Asesmen Nasional Harus Menjadi Tool Data Otentik Setiap Satuan Pendidikan


SIBERONE.COM - Sabtu (7/11/2021), Melalui kewenangan yang dimilikinya, Kemendikbudristek melahirkan berbagai kebijakan strategis dalam pengelolaan pendidikan di negeri ini. Salah satu kebijakan yang menjadi bagian dari merdeka belajar adalah pelaksanaan Asesmen Nasional (AN).

Kebijakan ini merupakan strategi yang diterapkan oleh Kemendikbudrustek untuk melakukan akselerasi mutu pendidikan pada semua jenjang pendidikan. Sebagai sandaran dari penerapan AN, Kemendikbudristek menerbitkan Permendikbudristek Nomor 17 Tahun 2021 tentang Asesmen Nasional.

*Instruksi Anda*. Kutip tanpa perubahan bagian bacaan tentang Asesmen Nasional, mulai dari "Kebijakan ini merupakan" sampai ke "tentang Asesmen Nasional.". Entri berikut tidak ada hubungannya dengan bacaan di atas.

Entri tentang letak item
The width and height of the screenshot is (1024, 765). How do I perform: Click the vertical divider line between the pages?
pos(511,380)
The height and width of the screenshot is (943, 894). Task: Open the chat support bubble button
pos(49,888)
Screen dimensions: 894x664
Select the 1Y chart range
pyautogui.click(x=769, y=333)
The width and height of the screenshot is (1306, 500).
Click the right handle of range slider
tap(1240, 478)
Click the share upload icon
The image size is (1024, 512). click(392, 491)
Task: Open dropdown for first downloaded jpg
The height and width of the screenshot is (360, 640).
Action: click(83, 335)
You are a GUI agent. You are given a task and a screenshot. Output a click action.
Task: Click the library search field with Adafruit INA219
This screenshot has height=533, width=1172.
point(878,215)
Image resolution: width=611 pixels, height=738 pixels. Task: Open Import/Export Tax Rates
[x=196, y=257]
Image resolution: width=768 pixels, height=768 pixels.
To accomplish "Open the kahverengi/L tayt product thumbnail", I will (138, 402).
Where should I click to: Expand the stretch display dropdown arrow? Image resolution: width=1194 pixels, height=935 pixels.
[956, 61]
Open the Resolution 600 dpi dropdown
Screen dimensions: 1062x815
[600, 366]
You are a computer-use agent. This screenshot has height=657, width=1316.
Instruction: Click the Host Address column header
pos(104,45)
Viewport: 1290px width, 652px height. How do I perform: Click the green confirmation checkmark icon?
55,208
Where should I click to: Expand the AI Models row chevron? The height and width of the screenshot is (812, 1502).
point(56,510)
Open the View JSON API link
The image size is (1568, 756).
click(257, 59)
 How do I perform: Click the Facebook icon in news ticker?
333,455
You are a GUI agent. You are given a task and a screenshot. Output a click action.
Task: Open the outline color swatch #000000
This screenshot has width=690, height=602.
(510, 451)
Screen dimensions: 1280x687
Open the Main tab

*Hasil di bawah*.
Kebijakan ini merupakan strategi yang diterapkan oleh Kemendikbudrustek untuk melakukan akselerasi mutu pendidikan pada semua jenjang pendidikan. Sebagai sandaran dari penerapan AN, Kemendikbudristek menerbitkan Permendikbudristek Nomor 17 Tahun 2021 tentang Asesmen Nasional.